Retype word for word the passage of the security tools article that runs from "Today, the security" up to and including "effective security decisions.".

TEXT EXTRACT
++++++++

Today, the security industry is over-saturated with technologies and tools. While many enterprises have established or are setting a foundation for their security operations strategy with Security Information and Event Management (SIEM) and Endpoint Detection and Response (EDR), there are countless point solutions arising to extend them, from SOAR to CASB, UEBA and more. Although each tool is introduced with good intention, 69% of security decision makers report their security team spends more time managing security tools than effectively defending against threats, according to ReliaQuest’s Technology Sprawl Survey.

This can have some detrimental and long-lasting effects on the organization, including reduced visibility, slower response time, lower ROI for the security program, and a lack of meaningful insights required to make effective security decisions.

One way that organizations are avoiding this cycle and instead improving visibility is by shifting their focus to optimizing their existing security programs, including their technologies, team, and processes. If the following signs sound familiar, it may be time for you to consider following suit:

1. You’ve invested resources in security tools that end up on the shelf.

As the industry produces more tools, your security operations is faced with the growing challenge of trying to fit them into your own unique infrastructures and to support your own business needs. When this happens, tools are often used in different ways than they were intended, and their full value is rarely realized. In fact, 60% of enterprise decision makers say that most of their security technologies are underutilized.

++++++++

RECORDED DATA

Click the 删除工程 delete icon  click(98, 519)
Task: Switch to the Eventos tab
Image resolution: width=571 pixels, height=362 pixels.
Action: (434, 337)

++++++++

CORRECT RESPONSE
Today, the security industry is over-saturated with technologies and tools. While many enterprises have established or are setting a foundation for their security operations strategy with Security Information and Event Management (SIEM) and Endpoint Detection and Response (EDR), there are countless point solutions arising to extend them, from SOAR to CASB, UEBA and more. Although each tool is introduced with good intention, 69% of security decision makers report their security team spends more time managing security tools than effectively defending against threats, according to ReliaQuest’s Technology Sprawl Survey.

This can have some detrimental and long-lasting effects on the organization, including reduced visibility, slower response time, lower ROI for the security program, and a lack of meaningful insights required to make effective security decisions.